A une époque où la spécialisation est de rigueur, Maurice et Katia ont une
vision globale de leur sujet. Ils s'intéressent à tout ce qui touche de près ou
de loin au monde des volcans. Ces globe-trotter des volcans constituent une
collection unique d'échantillons et d'objets liés au volcanisme. Ils collectent
avec gourmandise et acharnement peintures, gouaches napolitaines, gravures,
photos et cartes postales anciennes, bandes dessinées, objets, ouvrages
anciens, incunables, publications. Tout ce qui a trait au volcanisme excite
leur intérêt. Ils constituent ainsi la plus grande bibliothèque, photothèque et
filmothèque au monde sur le volcanisme.
Aujourd'hui, on peut les considérer comme les témoins actifs privilégiés des
colères de la Terre de cette deuxième moitié du 20ème siècle. Ils ne se
contentent pas d'être de simples témoins mais des acteurs incontournables par
leur action de vulgarisation sur la prévention des risques volcaniques, auprès
des populations qui vivent au pied de ces turbulentes et dangereuses montagnes.
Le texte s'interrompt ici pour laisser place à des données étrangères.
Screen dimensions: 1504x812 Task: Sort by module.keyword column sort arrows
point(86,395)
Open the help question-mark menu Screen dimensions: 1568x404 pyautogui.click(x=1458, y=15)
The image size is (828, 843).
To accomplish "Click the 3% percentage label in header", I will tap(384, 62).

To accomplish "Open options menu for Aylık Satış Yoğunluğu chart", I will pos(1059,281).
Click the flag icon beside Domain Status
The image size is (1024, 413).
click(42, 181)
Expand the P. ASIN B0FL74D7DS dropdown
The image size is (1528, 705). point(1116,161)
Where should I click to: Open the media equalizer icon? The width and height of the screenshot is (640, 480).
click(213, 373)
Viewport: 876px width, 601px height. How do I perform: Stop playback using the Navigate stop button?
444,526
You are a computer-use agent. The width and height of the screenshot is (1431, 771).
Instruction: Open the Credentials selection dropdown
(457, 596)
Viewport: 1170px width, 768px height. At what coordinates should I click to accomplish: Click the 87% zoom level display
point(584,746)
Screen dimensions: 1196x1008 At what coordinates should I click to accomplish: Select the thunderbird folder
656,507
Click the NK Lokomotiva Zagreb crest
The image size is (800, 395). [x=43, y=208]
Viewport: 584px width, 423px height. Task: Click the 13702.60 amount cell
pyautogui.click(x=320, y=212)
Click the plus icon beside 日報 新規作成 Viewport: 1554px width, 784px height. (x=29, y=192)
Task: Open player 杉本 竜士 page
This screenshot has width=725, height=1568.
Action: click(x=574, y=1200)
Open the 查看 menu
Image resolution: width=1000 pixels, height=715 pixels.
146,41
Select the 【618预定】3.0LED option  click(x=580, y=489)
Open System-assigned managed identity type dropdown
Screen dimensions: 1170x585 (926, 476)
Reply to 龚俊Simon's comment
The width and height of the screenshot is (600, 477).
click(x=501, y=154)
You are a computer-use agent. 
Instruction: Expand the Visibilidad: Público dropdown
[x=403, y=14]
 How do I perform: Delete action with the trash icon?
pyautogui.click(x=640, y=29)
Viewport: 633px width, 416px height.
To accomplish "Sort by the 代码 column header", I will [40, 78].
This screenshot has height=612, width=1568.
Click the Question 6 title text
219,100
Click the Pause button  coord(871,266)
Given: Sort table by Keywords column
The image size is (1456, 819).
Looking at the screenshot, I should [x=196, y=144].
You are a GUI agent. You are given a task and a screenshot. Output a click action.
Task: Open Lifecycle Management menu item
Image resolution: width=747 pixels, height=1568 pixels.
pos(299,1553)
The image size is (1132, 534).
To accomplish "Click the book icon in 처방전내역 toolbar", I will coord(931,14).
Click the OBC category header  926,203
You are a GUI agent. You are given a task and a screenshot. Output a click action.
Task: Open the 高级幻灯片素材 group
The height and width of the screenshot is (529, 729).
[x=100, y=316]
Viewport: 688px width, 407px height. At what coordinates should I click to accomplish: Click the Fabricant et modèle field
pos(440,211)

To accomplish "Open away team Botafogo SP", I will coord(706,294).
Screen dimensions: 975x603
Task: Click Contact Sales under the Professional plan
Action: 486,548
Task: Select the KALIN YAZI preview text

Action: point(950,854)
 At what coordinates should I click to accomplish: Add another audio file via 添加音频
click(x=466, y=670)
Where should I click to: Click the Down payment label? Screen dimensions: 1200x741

Libres de leurs mouvements et libres penseurs, indépendants financièrement ils
s'inscrivent dans la grande épopée des curieux, des savants, des scientifiques
qui se sont attachés de tout temps, à aimer, à comprendre à transmettre leur
passion.
 gés respectivement de 45 et 49 ans Maurice et Katia Krafft périssent le lundi
03 juin 1991 à 15H 18, victimes du souffle chaud et délétère d'une coulée
pyroclastique émise par le Mont Unzen situé sur l'île de Kyushu au Japon.
Depuis leur disparition, personne n'a repris le flambeau avec autant de
compétence, de charisme, de courage mais aussi d'humilité, d'amour et de
volonté, dans l'étude, la compréhension et la transmission des connaissances de
ces phénomènes qui dépassent l'entendement humain.